Source: © 2012 Buck Institute for Education

The 10-steps process to maximizing the benefits of project work have been particularly interesting and I am eager to apply it in the near future:

Step 1: Students and instructor agree on a theme for the project.
Step 2: Students and instructor determine the final outcome of the project.
Step3: Students and instructor structure the project.
Step 4: Instructor prepares students for the demands of information gathering.
Step 5: Students gather information.
Step 6: Instructor prepares students to compile and analyze data.
Step 7: Students compile and analyze information.
Step 8: Instructor prepares students for the language demands of the final activity.
Step 9: Students present the final product.
Step 10: Students evaluate the project.

Our course guide this week, Thalia Hadzigiannoglou, has provided us with insightful and inspiring teaching ideas  that encourage us, the English teachers, accept the challenge of shifting from typical teachers to the 21st century edutechteachers.
Diagram created by Alec Couros from the Faculty of Education at the University of Regina
as part of his doctoral thesis pucturing the ways teachers network in the 21st century.
Source: https://www.flickr.com/photos/courosa/344832659/in/photostream/
Diagram created by Alec Couros from the Faculty of Education at the University of Regina 
as part of his doctoral thesis pucturing the ways teachers network in the 21st century.
Source: https://www.flickr.com/photos/courosa/354444154/in/photostream/
Good bye WEEK 5, welcome WEEK 6!

Rolanda
Romania

Saturday, May 2, 2015

Week 4 - "Collect - Organise - Share. 
                 The possibilities are endless."
                                                                                               Diigo logo


                                                                Source: Social Media Categories, by Deciter Interactions
                                                                http://farm4.static.flickr.com/3009/2735401175_fcdcd0da03.jpg?v=0


This week's readings introduced us to a lengthy list  of  social networks, EFL sites and blogs, all tackling the proper development of all four skills in the classroom in order to enable students become independent English users.

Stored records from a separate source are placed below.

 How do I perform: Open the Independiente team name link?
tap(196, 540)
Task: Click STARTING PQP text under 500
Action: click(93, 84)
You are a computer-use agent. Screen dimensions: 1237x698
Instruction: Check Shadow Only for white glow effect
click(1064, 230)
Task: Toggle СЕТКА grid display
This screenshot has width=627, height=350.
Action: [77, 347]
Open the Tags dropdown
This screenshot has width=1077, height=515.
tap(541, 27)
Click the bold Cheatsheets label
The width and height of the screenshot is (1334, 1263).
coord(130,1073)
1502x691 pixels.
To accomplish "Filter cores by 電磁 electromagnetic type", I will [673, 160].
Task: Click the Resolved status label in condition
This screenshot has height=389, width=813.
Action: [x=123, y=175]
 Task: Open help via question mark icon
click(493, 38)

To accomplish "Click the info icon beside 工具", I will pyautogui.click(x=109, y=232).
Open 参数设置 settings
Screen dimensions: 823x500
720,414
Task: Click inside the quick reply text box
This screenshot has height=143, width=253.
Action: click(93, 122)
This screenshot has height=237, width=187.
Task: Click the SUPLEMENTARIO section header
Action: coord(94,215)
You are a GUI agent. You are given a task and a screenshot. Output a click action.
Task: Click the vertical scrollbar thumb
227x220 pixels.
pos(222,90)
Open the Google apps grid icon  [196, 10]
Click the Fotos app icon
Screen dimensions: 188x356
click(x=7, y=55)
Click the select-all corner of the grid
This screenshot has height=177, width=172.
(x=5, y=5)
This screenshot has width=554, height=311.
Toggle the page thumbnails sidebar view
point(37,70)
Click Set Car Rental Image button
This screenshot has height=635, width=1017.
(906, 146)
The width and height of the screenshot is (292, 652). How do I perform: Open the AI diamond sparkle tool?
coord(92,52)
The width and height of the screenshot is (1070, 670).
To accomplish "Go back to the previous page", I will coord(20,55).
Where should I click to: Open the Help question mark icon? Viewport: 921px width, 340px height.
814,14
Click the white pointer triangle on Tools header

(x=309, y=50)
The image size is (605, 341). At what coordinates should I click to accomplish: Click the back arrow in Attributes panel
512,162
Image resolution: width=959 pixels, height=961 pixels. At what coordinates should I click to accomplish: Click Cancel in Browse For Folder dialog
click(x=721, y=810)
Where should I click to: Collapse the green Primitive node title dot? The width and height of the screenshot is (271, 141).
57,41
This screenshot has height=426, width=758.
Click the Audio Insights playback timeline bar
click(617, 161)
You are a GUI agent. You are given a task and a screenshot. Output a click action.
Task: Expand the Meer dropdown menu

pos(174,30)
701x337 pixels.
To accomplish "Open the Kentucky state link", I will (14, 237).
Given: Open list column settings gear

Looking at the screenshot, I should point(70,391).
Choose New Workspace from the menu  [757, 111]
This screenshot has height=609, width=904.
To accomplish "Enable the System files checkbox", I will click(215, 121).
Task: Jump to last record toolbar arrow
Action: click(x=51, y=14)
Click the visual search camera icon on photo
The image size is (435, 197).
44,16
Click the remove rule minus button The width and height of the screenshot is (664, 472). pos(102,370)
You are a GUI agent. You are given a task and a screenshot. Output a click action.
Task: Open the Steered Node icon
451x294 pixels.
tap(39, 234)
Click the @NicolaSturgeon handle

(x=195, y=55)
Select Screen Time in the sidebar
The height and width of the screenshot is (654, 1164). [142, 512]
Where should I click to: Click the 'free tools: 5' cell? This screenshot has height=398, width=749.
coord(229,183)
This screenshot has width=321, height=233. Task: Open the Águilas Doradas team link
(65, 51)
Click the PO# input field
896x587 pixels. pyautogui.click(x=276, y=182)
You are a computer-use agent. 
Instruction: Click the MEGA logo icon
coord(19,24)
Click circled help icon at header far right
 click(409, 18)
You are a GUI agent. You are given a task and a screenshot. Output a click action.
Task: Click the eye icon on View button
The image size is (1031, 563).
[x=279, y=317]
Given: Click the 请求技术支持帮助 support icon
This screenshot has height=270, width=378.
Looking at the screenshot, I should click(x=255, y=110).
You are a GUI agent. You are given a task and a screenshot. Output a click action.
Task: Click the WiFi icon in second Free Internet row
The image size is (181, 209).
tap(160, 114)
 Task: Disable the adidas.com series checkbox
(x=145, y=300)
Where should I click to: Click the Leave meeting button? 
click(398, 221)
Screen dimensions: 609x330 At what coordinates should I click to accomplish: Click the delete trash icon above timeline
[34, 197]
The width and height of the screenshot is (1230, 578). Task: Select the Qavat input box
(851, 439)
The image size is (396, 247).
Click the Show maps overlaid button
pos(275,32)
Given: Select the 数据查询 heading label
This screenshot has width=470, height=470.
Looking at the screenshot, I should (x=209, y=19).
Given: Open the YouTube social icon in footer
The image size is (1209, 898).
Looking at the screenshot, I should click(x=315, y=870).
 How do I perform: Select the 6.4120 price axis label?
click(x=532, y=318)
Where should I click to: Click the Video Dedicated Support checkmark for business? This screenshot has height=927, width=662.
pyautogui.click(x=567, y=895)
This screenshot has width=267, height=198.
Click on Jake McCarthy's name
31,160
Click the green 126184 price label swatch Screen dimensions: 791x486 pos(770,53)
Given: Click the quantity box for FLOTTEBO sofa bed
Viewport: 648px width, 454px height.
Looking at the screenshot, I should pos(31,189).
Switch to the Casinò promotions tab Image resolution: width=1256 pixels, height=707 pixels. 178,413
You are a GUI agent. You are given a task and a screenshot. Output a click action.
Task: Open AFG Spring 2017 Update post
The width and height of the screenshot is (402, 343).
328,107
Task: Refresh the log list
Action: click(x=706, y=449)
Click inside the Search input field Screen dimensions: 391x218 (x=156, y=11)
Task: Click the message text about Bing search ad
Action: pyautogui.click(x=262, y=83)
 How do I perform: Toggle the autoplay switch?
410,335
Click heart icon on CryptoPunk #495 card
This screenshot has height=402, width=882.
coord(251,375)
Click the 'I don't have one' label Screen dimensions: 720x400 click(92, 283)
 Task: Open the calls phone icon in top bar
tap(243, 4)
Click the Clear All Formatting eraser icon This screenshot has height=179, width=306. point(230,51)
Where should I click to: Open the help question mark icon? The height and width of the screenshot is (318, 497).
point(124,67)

The course content this week was abundant in very useful information  and a brief listing of it is worth reviewing:
"the five finger method"

The sociocostuctivist view of education. Process writing involves a close, authentic social bonding betwen the writer and his readers.
Inside the classroom, the discourse genres need to serve the learners outside communicative needs.

The stages of the writing process the teacher should always consider when planning lessons: brainstorming, pre-writing,drafting, revising, asking for feedback and using assessment rubrics.

Students need to be exposed to written models in order to be able to identify the various features of different genres, i.e. persuasive, expository or narrative texts.

Blogs, wikis and podcasts are great instances of social networking which promote the process approach to writing in the classroom.

The English teacher's qualities: flexible, adaptable, practical, supportive and abread of the online latest developments.